Bei der Vergabe und dem Entzug von Polizeistundenverlängerungen hat der Dietiker Stadtrat kantonale Vorgaben zu befolgen. Darauf verweist er in seiner Antwort auf eine Interpellation von Gemeinderat Ernst Joss (AL) zum Thema «Lärm von Gaststätten».

Für Joss steht fest: «Das Problem der Nachtruhestörungen besteht.» Vor zwei Jahren hat er diesbezüglich bereits eine Kleine Anfrage eingereicht. «Noch nie hat ein Vorstoss von mir ein solches Echo ausgelöst wie dieser», so Joss.
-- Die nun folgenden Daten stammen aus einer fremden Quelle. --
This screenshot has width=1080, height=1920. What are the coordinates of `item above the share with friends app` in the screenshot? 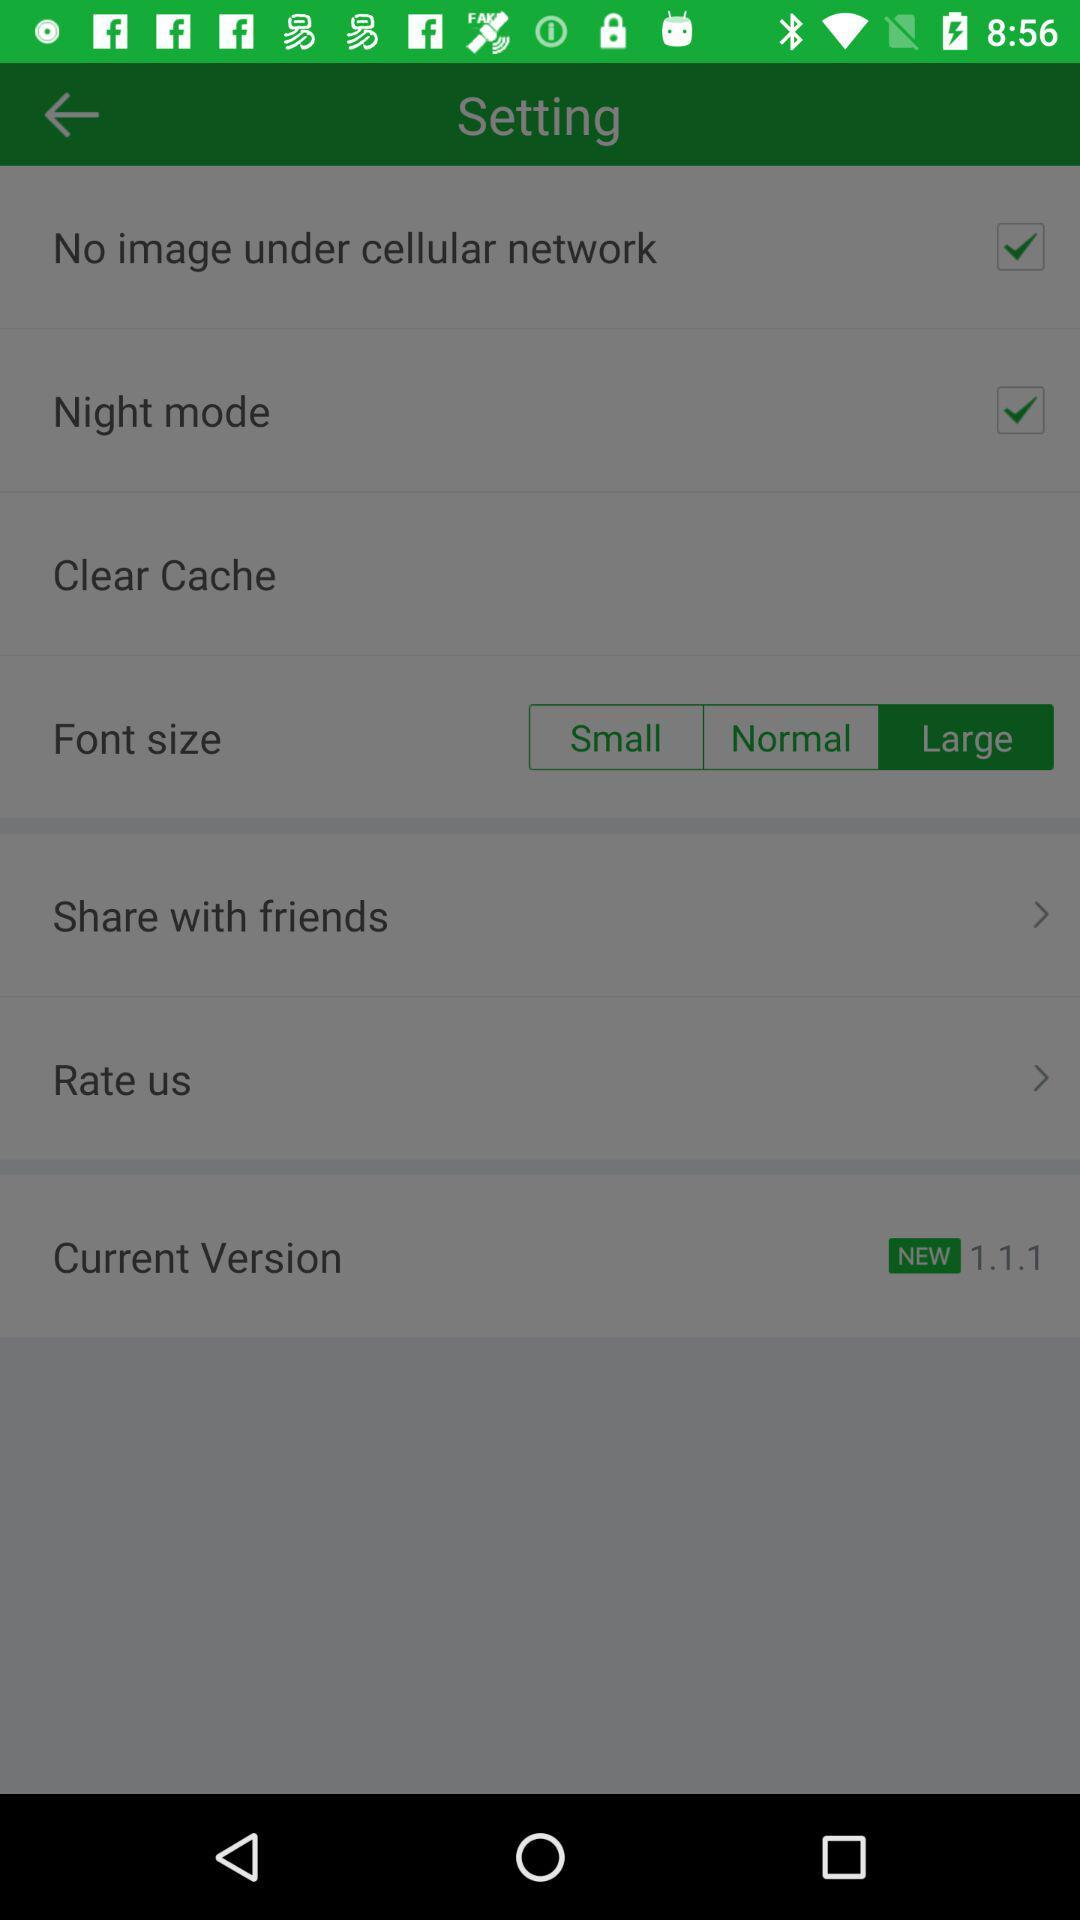 It's located at (965, 736).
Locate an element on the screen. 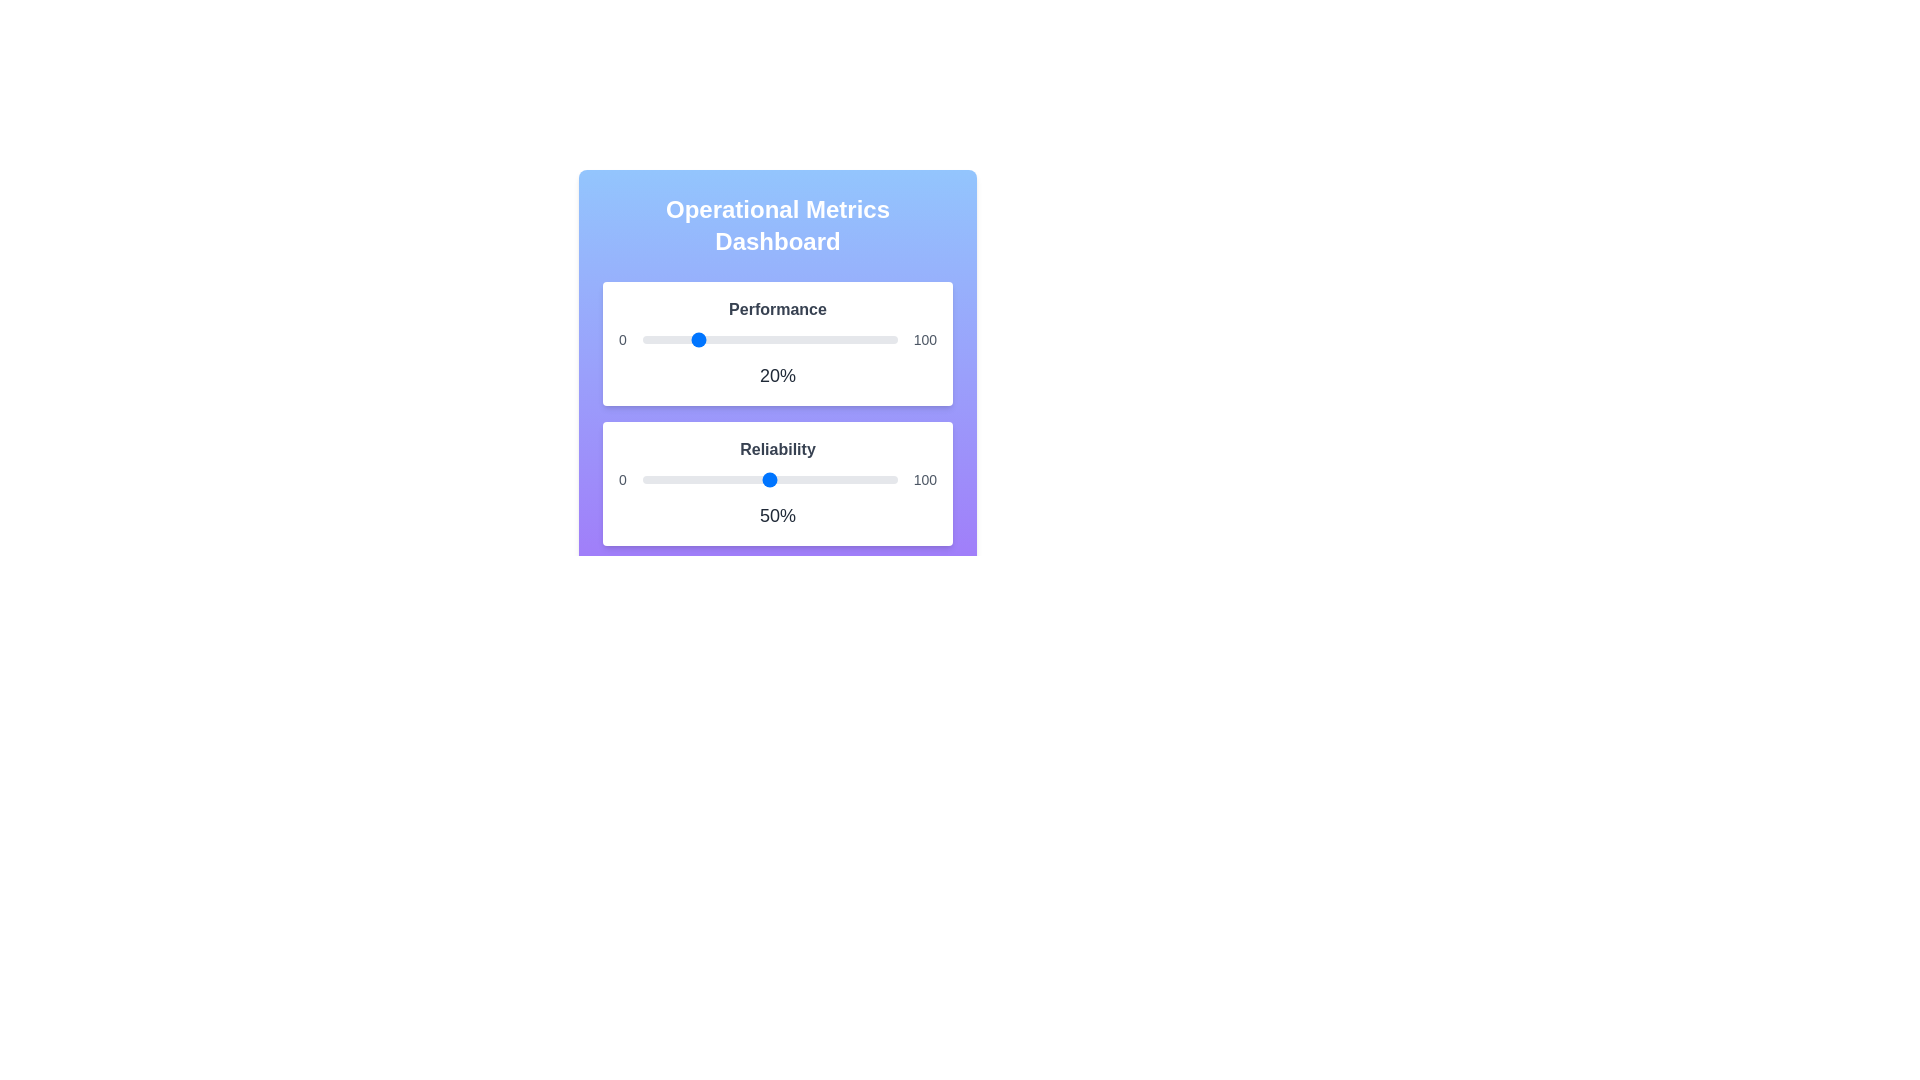  performance is located at coordinates (879, 338).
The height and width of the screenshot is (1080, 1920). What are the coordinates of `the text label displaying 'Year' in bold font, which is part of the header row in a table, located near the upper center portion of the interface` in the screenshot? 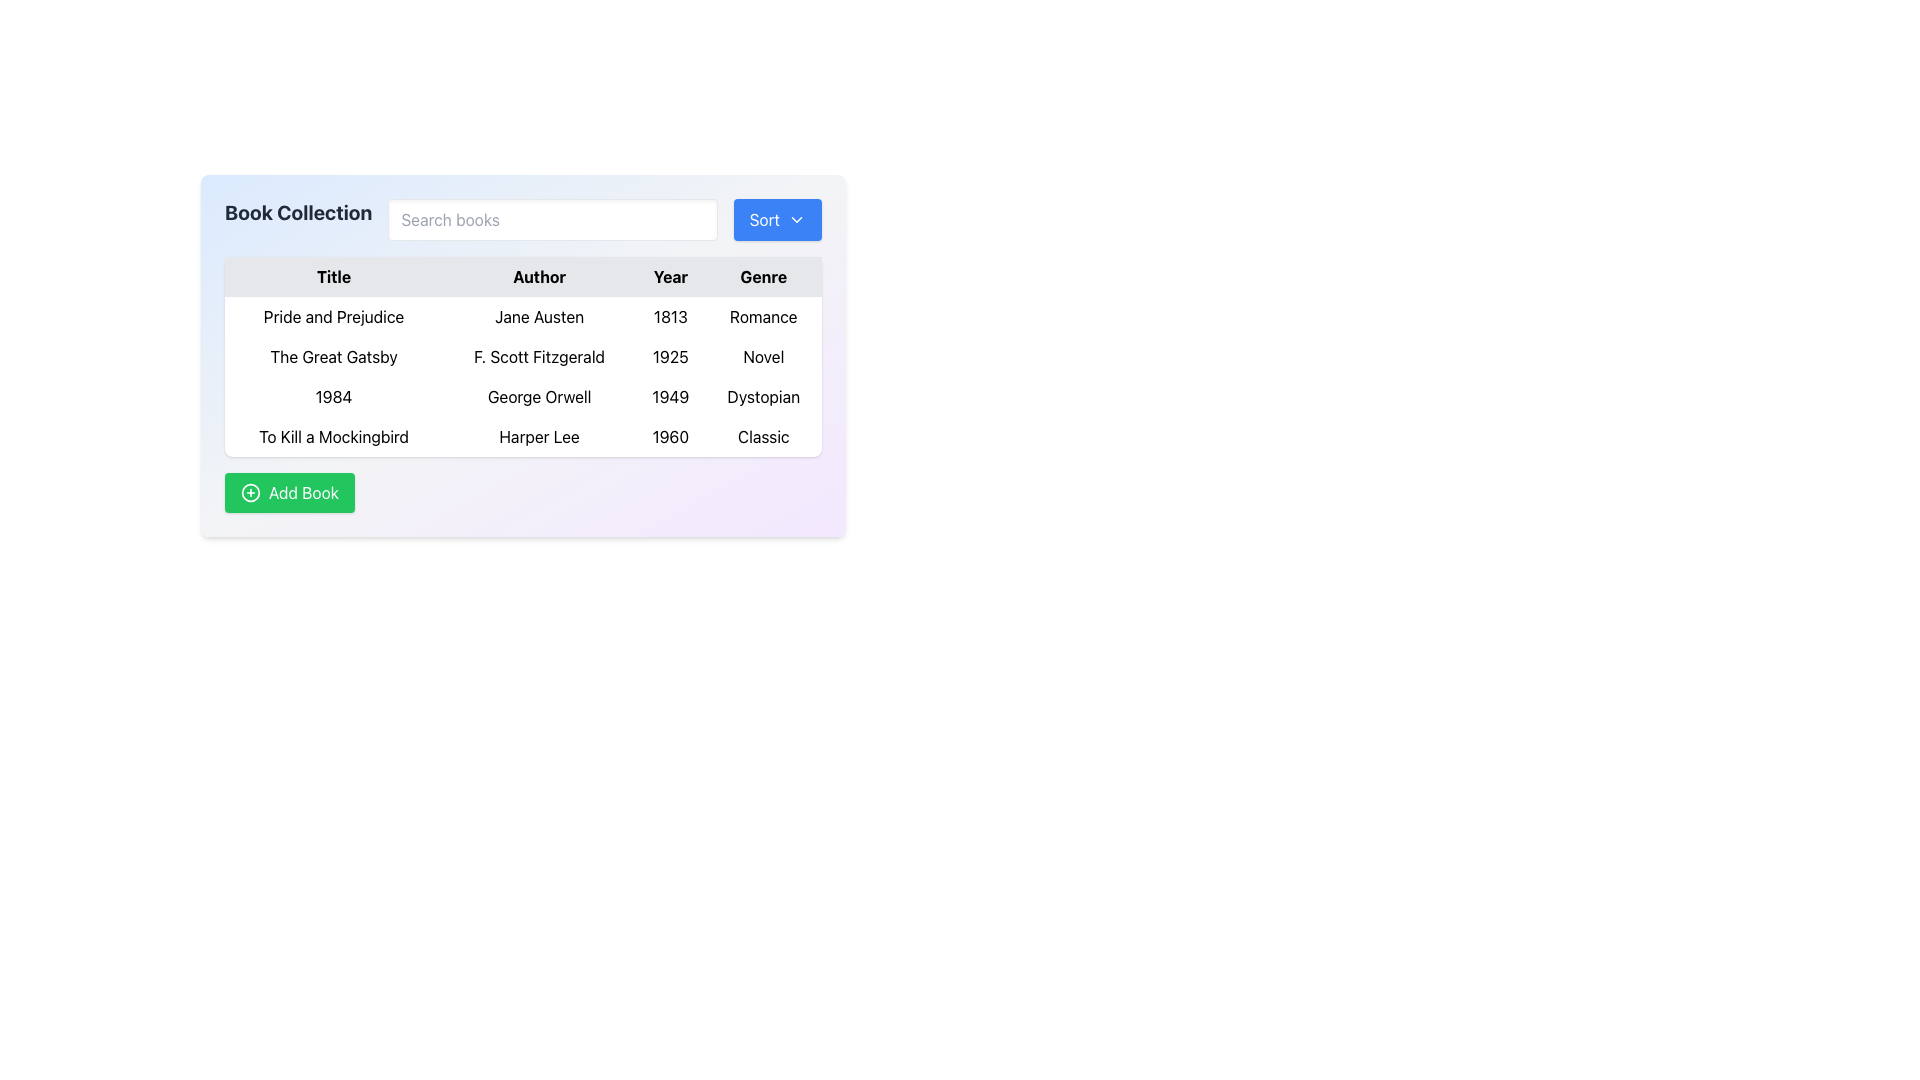 It's located at (670, 277).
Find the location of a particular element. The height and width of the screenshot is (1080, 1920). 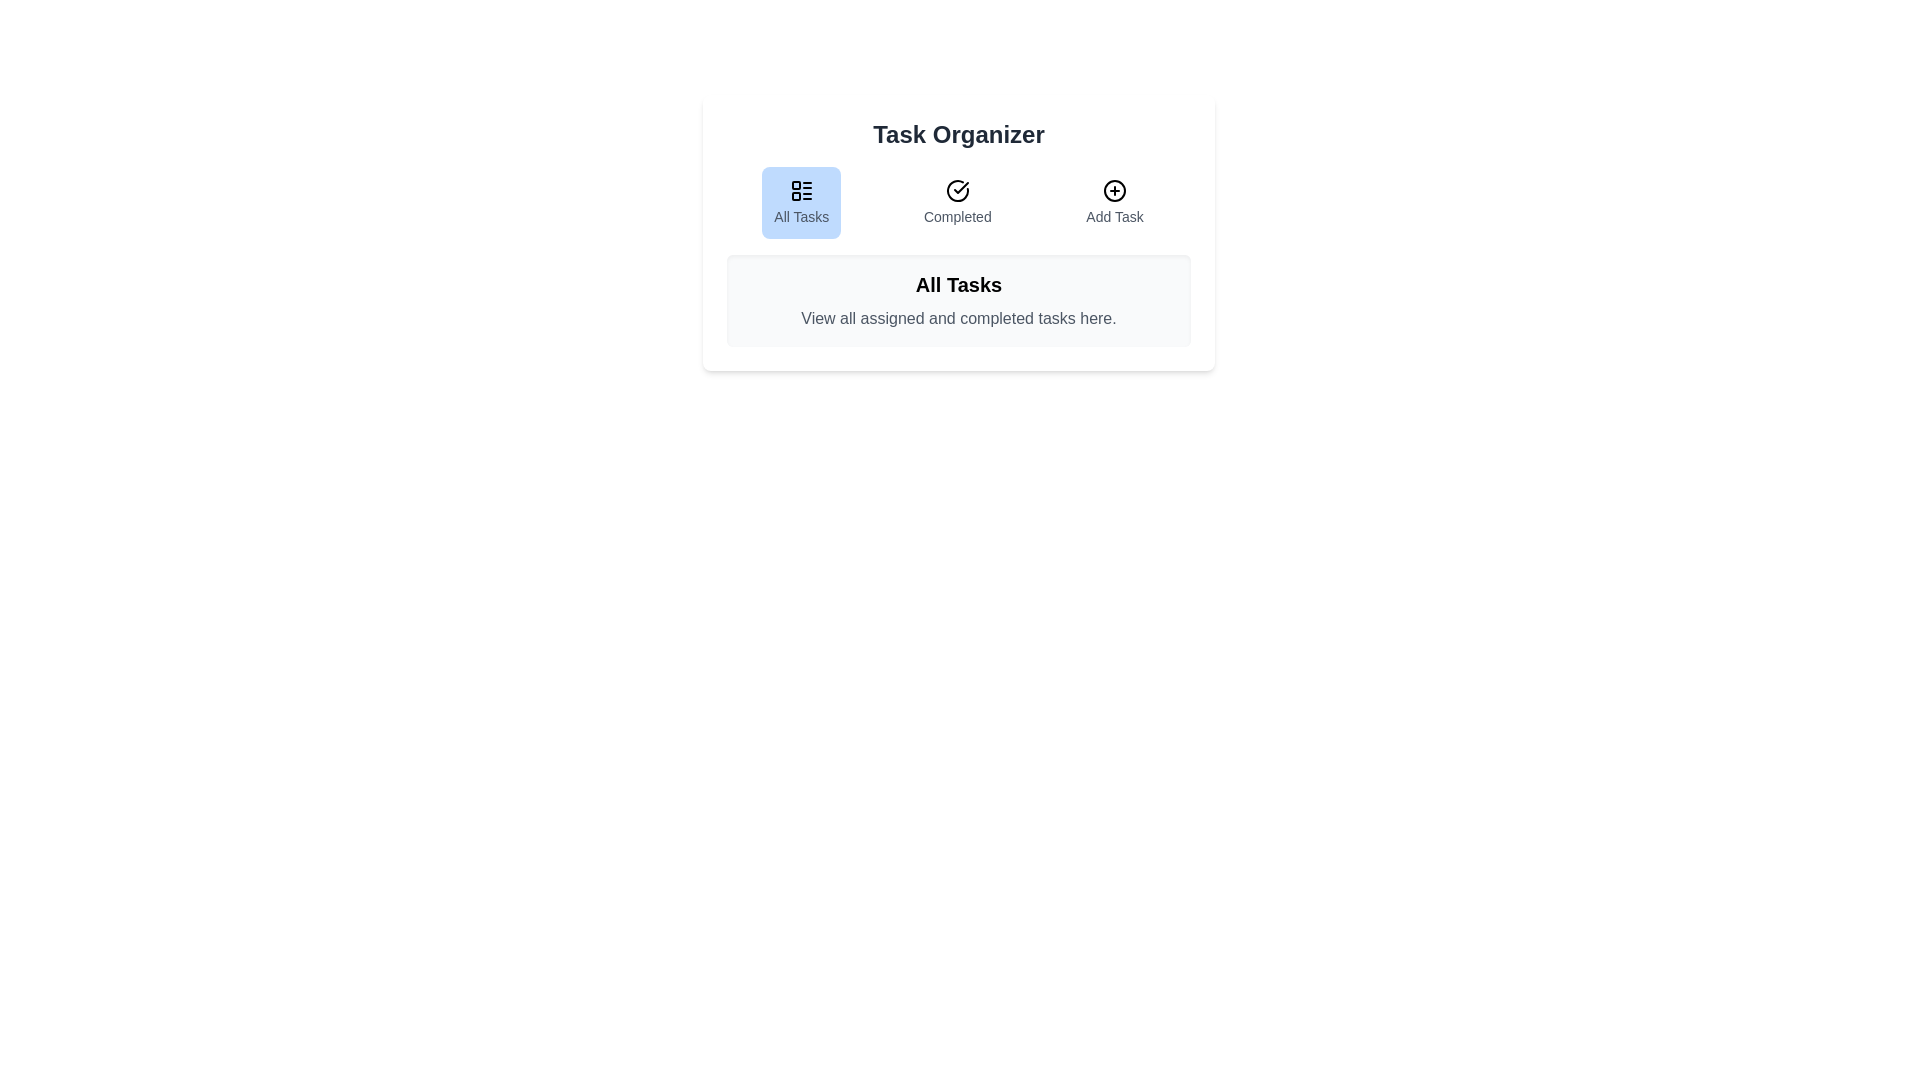

the tab labeled Completed is located at coordinates (956, 203).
Um im Parlament eine Diskussion anzuregen, reichte er nun eine Interpellation ein.

Joss wollte unter anderem wissen, ob der Stadtrat bereit sei, Bewilligungen rascher zu entziehen, falls Lärmklagen aus der Bevölkerung eingingen. Der Stadtrat legte in seiner Antwort dar, dass die rechtlichen Grundlagen eine objektivierte Beurteilung verlangen würden. Konkret heisst das, dass eine Polizeistundenverlängerung nicht aufgrund einer einzelnen Klage entzogen werden kann. Lägen jedoch wiederholte, polizeilich dokumentierte Störungen der Nachtruhe vor, leite der Stadtrat unverzüglich einen Bewilligungsentzug ein.

Stadtrat entscheidet

«Bei der Frage, was eine Nachtruhestörung genau ist, gibt es aber immer Ermessungsspielraum», so Joss. Diesen soll der Stadtrat laut Joss zugunsten der Bevölkerung ausnutzen, denn: «Störungen der Nachtruhe beeinträchtigen die Lebensqualität der Betroffenen massiv.» Er wisse von einem Betroffenen, der angefangen habe, nachts joggen zu gehen, da er in seiner Wohnung nicht schlafen konnte.

Der Stadtrat weist darauf hin, dass Lärmkonflikte in einer Stadt bis zu einem gewissen Grad unvermeidlich seien. Die Aufgabe der Behörden liege darin, einen guten Mittelweg zwischen dem Trend hin zu mehr Aktivitäten während der Nachtstunden und dem Grundbedürfnis nach ungestörtem Schlaf zu finden.

Joss verfolgt das Thema weiter

«Grundsätzlich ist die Ruhe oder den Schlaf störender Lärm verboten», so der Stadtrat weiter. Gaststätten könnten jedoch eine Polizeistundenverlängerung beantragen. Danach sei es am Stadtrat, die wirtschaftlichen Interessen des Wirtes gegen das öffentliche Interesse nach Ruhe und Ordnung gegeneinander abzuwägen.

Zurzeit verfügen in Dietikon 22 von 106 patentierten Betrieben über eine dauernde Ausnahme der Schliessungsstunde. Eine solche Bewilligung sei in den letzten zehn Jahren erst einmal wieder entzogen worden, nämlich der Bar B8 an der Badenerstrasse.

Nach der Antwort des Stadtrats will Joss das Thema nun in der Parlamentssitzung nochmals vorbringen. «Ich möchte dem Stadtrat klar sagen, dass hier ein Problem besteht. Falls ich zum Schluss kommen sollte, dass innerhalb der bestehenden Gesetze keine Verbesserung der Situation möglich ist, muss versucht werden, dies auf kantonaler Ebene zu ändern.»